[Saved data entries]
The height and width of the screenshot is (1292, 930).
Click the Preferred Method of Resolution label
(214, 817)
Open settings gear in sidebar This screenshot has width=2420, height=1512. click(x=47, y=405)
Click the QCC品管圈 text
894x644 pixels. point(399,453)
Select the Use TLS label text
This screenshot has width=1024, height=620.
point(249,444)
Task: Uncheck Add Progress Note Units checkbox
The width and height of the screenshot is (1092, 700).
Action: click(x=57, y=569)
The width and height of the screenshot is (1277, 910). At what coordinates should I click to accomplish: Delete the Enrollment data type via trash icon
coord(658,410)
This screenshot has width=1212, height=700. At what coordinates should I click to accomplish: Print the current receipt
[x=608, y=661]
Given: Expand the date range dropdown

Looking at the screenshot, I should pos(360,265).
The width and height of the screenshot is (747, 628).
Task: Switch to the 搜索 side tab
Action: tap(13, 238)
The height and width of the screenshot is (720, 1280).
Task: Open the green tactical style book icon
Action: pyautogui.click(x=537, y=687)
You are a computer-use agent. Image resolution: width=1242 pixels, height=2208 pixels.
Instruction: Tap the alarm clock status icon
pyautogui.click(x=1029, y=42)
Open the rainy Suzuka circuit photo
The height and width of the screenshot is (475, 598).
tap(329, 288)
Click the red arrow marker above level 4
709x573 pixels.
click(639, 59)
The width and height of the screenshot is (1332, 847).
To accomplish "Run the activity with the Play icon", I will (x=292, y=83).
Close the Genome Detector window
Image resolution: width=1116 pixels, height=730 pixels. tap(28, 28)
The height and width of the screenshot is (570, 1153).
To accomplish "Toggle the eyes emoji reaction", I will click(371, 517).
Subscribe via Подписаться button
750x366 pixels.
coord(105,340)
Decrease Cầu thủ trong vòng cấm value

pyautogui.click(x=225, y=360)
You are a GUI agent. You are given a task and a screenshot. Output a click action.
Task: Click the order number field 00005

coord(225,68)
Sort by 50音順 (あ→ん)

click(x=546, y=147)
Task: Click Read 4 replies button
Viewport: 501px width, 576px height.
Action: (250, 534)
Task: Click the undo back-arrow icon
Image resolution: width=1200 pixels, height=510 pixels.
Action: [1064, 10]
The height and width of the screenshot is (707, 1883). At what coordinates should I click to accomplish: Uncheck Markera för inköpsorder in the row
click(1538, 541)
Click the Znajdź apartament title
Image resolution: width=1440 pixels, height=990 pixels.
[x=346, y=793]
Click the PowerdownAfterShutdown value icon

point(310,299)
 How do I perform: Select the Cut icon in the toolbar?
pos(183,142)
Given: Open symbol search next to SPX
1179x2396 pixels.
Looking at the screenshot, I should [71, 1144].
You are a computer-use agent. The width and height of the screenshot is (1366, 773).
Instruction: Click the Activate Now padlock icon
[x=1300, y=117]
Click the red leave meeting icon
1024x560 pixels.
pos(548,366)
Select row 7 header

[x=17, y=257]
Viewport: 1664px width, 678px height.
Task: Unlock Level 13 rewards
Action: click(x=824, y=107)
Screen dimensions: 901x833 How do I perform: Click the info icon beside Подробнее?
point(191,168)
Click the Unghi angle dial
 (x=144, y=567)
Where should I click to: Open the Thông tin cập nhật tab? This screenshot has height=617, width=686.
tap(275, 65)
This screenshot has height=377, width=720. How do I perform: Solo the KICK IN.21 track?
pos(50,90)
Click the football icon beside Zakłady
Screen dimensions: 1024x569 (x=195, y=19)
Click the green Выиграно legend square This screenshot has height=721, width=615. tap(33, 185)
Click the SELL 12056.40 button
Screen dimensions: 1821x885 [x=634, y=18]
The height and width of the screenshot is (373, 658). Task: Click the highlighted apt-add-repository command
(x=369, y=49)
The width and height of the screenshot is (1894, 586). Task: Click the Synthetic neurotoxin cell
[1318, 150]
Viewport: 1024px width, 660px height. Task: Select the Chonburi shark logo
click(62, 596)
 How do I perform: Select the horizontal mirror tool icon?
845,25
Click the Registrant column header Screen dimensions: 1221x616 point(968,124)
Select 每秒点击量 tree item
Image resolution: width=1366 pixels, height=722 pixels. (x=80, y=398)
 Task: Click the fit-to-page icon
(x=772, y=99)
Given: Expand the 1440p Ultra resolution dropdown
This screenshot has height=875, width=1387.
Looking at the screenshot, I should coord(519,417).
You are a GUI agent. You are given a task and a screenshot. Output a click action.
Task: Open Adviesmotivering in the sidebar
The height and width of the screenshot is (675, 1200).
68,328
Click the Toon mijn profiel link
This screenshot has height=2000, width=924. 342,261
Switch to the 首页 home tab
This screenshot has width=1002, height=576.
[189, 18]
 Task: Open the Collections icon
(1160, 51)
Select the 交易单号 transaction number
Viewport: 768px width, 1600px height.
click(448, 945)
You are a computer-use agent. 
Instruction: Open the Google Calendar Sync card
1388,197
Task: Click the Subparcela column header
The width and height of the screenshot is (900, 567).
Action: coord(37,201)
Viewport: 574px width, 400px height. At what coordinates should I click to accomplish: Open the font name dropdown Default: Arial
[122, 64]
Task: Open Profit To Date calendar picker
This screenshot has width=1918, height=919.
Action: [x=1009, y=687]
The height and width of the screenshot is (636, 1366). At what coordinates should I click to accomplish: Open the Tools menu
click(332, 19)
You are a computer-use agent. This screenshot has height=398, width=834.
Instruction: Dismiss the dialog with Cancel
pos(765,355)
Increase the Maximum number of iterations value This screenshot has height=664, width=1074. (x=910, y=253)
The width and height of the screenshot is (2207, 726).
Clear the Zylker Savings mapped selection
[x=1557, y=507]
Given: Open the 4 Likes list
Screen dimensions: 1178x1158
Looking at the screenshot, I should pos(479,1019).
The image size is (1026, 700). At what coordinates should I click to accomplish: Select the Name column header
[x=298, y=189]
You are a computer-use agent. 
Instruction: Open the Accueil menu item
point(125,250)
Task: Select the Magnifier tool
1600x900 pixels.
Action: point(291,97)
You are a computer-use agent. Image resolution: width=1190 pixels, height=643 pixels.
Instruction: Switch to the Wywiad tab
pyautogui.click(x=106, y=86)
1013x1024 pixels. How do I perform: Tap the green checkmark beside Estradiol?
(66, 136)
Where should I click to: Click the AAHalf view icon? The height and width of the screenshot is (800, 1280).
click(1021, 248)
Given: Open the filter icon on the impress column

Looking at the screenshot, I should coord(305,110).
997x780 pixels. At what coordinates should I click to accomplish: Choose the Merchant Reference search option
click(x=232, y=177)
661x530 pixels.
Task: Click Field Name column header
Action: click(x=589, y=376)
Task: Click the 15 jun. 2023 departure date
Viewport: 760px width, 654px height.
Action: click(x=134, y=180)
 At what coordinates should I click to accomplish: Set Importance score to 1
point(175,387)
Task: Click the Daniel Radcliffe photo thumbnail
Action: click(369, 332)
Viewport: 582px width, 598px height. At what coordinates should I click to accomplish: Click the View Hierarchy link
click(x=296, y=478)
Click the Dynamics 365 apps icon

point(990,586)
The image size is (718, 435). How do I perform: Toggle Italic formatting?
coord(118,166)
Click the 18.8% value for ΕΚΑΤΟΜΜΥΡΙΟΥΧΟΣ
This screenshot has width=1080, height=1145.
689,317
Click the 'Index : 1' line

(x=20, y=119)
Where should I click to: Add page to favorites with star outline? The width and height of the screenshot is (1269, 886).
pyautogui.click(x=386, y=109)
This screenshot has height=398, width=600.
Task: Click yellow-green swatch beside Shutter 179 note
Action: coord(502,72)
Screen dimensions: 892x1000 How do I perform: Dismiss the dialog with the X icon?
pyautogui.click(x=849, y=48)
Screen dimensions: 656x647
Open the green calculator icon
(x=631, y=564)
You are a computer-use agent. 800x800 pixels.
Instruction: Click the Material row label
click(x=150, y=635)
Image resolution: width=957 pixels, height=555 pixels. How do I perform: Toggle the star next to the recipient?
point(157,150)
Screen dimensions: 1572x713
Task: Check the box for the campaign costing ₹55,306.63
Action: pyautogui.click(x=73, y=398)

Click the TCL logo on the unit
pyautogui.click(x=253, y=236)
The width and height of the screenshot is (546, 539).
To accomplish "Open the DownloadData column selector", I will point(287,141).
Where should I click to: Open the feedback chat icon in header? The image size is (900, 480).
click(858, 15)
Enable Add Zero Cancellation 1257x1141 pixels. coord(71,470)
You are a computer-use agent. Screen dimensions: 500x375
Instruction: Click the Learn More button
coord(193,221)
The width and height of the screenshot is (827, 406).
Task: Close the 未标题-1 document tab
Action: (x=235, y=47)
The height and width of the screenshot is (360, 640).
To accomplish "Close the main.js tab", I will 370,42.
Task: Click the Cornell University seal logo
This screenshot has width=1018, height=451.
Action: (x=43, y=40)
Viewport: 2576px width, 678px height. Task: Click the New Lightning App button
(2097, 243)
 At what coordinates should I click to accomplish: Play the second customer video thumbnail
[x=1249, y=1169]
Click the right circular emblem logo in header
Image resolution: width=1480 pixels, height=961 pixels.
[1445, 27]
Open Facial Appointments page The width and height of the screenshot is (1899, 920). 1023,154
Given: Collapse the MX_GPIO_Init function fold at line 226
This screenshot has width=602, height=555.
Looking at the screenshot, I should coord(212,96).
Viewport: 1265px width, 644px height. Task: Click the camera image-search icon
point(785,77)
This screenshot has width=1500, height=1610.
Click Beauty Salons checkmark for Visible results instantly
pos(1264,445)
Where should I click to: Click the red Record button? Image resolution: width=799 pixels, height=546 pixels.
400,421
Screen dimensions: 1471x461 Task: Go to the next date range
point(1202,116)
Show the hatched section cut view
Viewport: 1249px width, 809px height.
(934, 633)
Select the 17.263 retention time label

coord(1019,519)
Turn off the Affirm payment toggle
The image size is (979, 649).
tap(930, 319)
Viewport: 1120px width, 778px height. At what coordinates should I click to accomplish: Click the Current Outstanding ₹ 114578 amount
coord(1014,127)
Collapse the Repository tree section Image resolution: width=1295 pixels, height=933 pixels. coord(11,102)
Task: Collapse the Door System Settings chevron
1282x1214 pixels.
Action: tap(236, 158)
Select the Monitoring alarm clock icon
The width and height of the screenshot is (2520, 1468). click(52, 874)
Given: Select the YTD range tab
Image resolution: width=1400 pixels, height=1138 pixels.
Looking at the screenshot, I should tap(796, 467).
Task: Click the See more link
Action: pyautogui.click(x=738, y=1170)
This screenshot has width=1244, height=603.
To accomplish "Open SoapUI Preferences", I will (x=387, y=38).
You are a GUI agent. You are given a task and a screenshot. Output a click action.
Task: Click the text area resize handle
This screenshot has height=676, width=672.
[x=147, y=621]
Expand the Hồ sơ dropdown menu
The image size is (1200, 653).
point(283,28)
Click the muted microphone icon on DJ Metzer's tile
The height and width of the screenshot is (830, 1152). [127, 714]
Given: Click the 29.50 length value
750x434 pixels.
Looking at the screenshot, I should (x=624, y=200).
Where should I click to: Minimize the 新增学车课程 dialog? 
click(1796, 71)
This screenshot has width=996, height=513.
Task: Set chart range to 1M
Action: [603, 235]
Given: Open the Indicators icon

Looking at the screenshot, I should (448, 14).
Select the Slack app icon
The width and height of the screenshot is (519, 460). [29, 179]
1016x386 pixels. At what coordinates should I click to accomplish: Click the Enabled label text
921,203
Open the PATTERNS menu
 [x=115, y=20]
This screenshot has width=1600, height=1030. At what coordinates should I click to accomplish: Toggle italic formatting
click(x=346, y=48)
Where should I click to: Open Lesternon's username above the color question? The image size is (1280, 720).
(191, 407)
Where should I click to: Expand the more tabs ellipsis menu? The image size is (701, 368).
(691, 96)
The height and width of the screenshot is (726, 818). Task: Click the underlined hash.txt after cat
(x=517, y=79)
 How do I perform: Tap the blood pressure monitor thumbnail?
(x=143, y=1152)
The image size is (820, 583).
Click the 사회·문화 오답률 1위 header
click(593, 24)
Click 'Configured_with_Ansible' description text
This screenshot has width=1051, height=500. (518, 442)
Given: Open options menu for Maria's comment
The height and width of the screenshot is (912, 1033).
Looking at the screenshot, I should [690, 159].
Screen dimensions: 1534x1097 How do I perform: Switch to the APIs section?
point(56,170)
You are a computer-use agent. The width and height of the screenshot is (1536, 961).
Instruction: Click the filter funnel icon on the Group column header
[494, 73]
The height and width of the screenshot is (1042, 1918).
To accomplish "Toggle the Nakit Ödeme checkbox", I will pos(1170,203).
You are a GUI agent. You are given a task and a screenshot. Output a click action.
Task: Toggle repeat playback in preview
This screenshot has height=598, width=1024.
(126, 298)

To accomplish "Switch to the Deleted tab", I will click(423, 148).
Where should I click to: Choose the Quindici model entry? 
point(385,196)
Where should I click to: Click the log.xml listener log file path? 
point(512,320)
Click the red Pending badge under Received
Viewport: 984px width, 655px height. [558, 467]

WHAT YOU HAVE TO DO: Scan the records above for the word "arrow". Show each line in which it appears.

SOLUTION TO THE PROBLEM:
Click the red arrow marker above level 4
Task: Click the undo back-arrow icon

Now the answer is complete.